Personal information
- Full name: Noah Abraham Sewonet Abatneh
- Date of birth: September 28, 2004 (age 21)
- Place of birth: Toronto, Ontario, Canada
- Height: 1.88 m (6 ft 2 in)
- Position: Defender

Team information
- Current team: Atlético Ottawa
- Number: 23

Youth career
- Ottawa St. Anthony SC
- Ottawa Royals SC
- 2016–2017: Roma
- 2017–2020: ASD Savio
- 2020–2022: Lazio

Senior career*
- Years: Team / Apps / (Gls)
- 2022–2023: Lazio / 0 / (0)
- 2022–2023: → Lamezia Terme (loan) / 4 / (0)
- 2023: → Campodarsego (loan) / 4 / (0)
- 2023–2025: York United / 34 / (1)
- 2025–: Atlético Ottawa / 23 / (1)

International career^{‡}
- 2022: Canada U20 / 3 / (0)
- 2026–: Canada B / 1 / (0)

= Noah Abatneh =

Canadian soccer player (born 2004)

Noah Abraham Sewonet Abatneh (born September 28, 2004) is a Canadian soccer player who plays for Atlético Ottawa in the Canadian Premier League.

==Early life==
Born in Toronto, Abatneh lived in both the Philippines and Egypt, before returning to Canada, moving to Ottawa in his childhood. Abatneh began playing youth soccer at age five with Ottawa St. Anthony Futuro Academy, also playing with the Ottawa Royals Futuro Academy. In 2014 at age nine, he went to England to train with the Arsenal academy and the Fulham academy, receiving an offer to join Fulham, but chose to remain in Canada. He returned to train with the two clubs again the following year.

In 2016, he moved to Italy and joined the A.S. Roma Youth Sector, following a three-month trial. He then joined the ASD Savio youth program. In June 2020, he joined the Lazio youth system.

==Club career==
In September 2022, he was loaned by Lazio to Serie D club Lamezia Terme. On January 31, 2023, he was loaned to another Serie D club, Campodarsego.

In April 2023, he signed a one-year contract, with additional club options with Canadian Premier League club York United FC. With York United, he was converted to centre back after previously playing attacking midfield and right back earlier in his career. On May 20, he made his debut for the club against the HFX Wanderers. He made his first start on June 24, against Cavalry FC. On May 10, 2024, he scored his first goal in a 3-1 victory over Valour FC. At the end of the 2024 season, he was nominated for the league's Best Canadian Under-21 Player Award.

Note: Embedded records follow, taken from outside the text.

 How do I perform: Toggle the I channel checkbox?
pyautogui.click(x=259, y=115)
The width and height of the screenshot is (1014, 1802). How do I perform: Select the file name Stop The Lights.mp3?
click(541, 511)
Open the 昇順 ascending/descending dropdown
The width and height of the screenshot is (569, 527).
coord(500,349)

In January 2025, Abatneh signed a one-year contract with a club option for a second year with Atlético Ottawa. He scored his first goal for the club on April 19, 2025, netting the winning goal in stoppage time in a 3-2 victory over his former club York United.

==International career==
Abatneh was born in Canada to an Ethiopian father and Canadian mother. In January 2021, he was called up to the Canada U20 for a camp. He was again called up in March 2022 for two friendlies against Costa Rica U20. Afterwards, he was named to the squad for the 2022 CONCACAF U-20 Championship.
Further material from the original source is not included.